Be Prepared to Educate Other Travelers
In the largest global survey of psoriasis patients to date, 84 percent of participants reported having faced discrimination or humiliation. Because most planes have very little space between seats, you may find yourself in a position of educating a fellow passenger. However, what you say to anyone about your condition is always completely up to you.
Once you reach cruising altitude, the airplane will be pumping in outside air to keep the cabin air as fresh as possible. The bad news is that air at 30,000 feet is extremely dry. It is therefore very important that you drink as much as possible before and during the flight to combat the lack of moisture. Water and fruit juices will be your best bets for hydration. Try to avoid alcohol, at least until you land.
Joint pain is common with psoriatic arthritis. Therefore, try to use as many conveniences as possible at the airport, such as close parking and curbside luggage check-in. When boarding the plane, choose a seat with as much leg room as possible, such as an aisle seat or a seat in the emergency exit row.

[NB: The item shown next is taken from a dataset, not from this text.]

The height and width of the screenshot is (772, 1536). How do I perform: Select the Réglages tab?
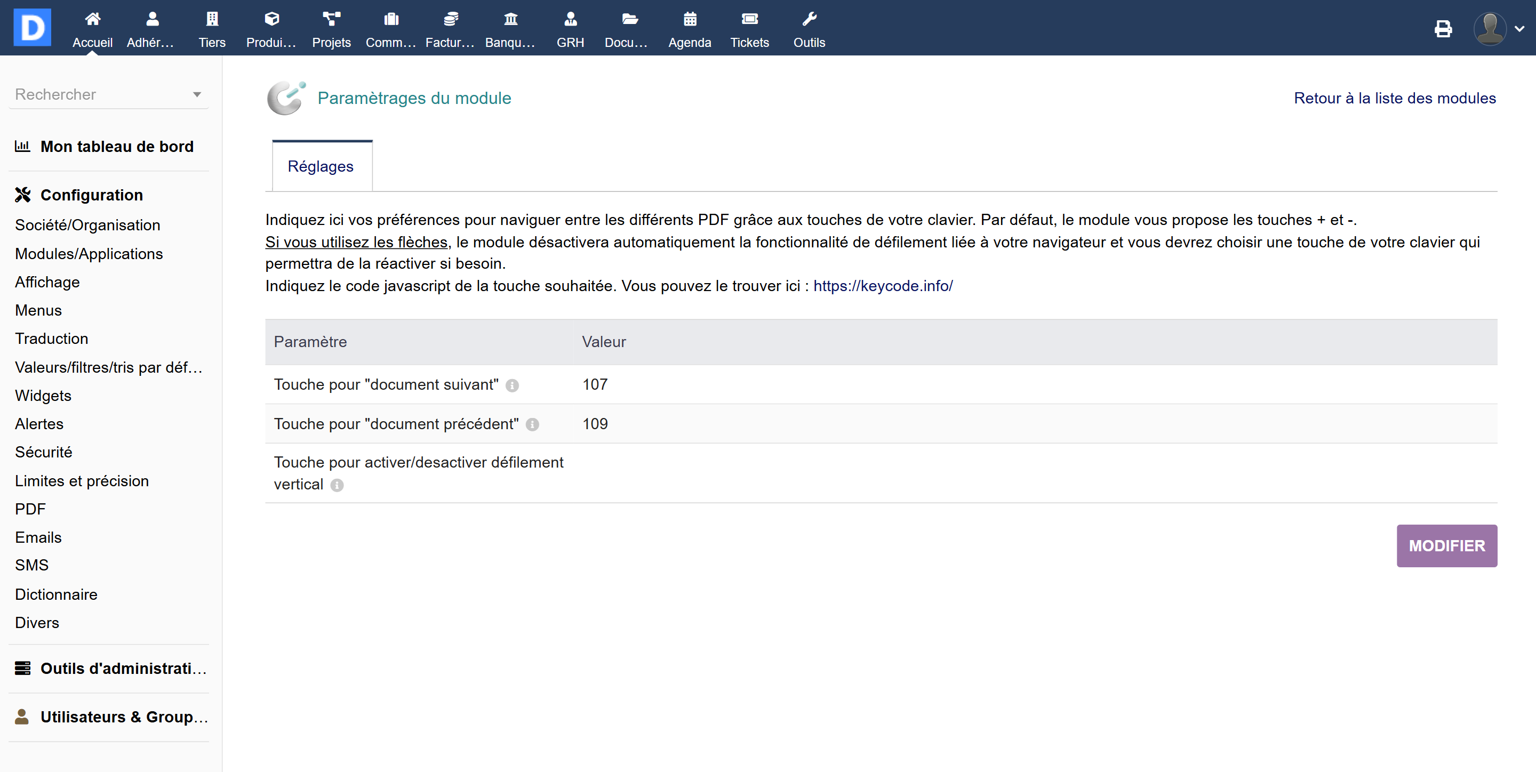[x=321, y=166]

Bring Medications on Board
According to one report, about six out of every 1,000 airline passengers will have bags that go astray. Knowing your prescription medications are with you on the plane is always a good idea whenever possible.
Start Preparing Early
According to the National Psoriasis Foundation, stress is a common trigger for a psoriasis flare. Stress can also take a bigger toll on you when you have psoriasis or psoriatic arthritis. Therefore, you want to do everything possible to control your stress before your trip. While there are some things that can only happen last-minute before you leave, there are other trip-planning tasks you can do well in advance like securing a house sitter, notifying the post office, and meeting with your doctor.
Consider TSA Pre-check
Try to avoid long security lines when possible. You can achieve this by flying mid-week when your schedule allows. You can also apply for a Transportation Security Administration (TSA) pre-check membership. According to the TSA, in May 2018, 92 percent of TSA pre-check members waited less than five minutes in security lines.
Choose Good Food
Traveling can be synonymous with bad food choices. While there is no one diet for psoriatic arthritis, there are some general food guidelines that can help you stay on track during your travels. Replacing high-fat and high-sodium foods with dark fruits and vegetables, nuts, and seeds can help you feel your best on your trip.
Bring Your Own Soap
Hand-washing is important in airports and on planes. If you have sensitive skin, then bringing your own soap may be a good idea. If you want to bring liquid soap, make sure it is in a travel-size container less than 3.4 ounces and is carried in a quart-sized clear plastic bag.
Dress in Layers
Temperatures on airplanes can vary widely between the runway and cruising altitude. Keeping your body at a comfortable temperature is important to preventing stiffness if you have psoriatic arthritis. Dress in layers so you can remove or add clothes during the flight to help you stay comfortable.